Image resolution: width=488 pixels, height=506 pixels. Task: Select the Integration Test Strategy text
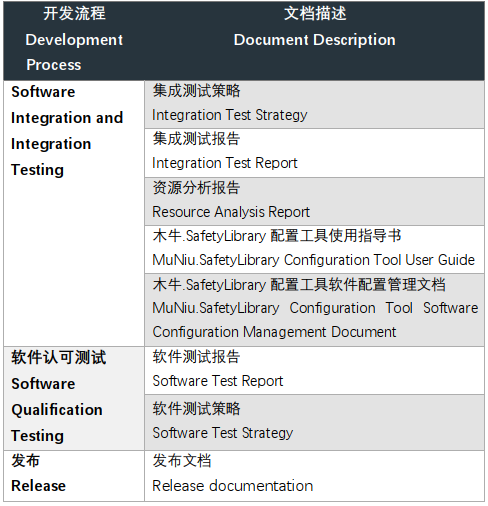click(229, 115)
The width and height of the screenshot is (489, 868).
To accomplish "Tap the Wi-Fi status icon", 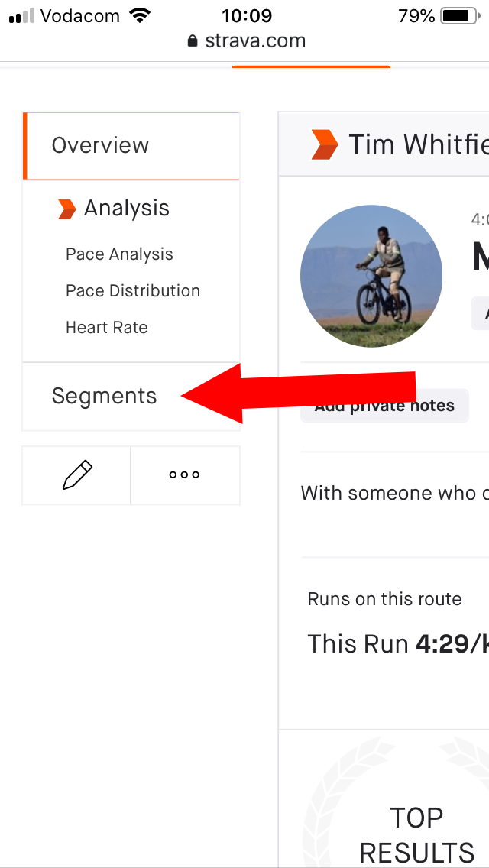I will click(140, 16).
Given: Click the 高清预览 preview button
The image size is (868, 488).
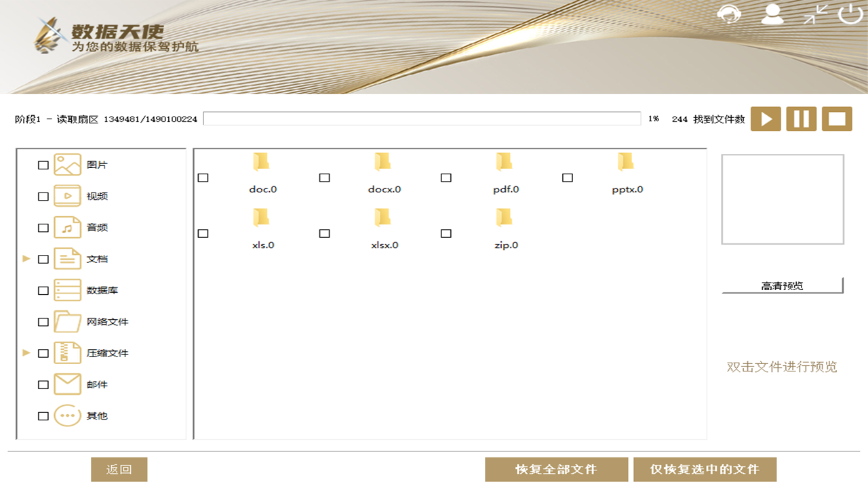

▶ TASK INSTRUCTIONS
What you write must match, line for line, the records from the line containing "Given: Click the 高清预览 preview button" through the last line, with every picture left out.

▶ EXERCISE SOLUTION
Given: Click the 高清预览 preview button
The image size is (868, 488).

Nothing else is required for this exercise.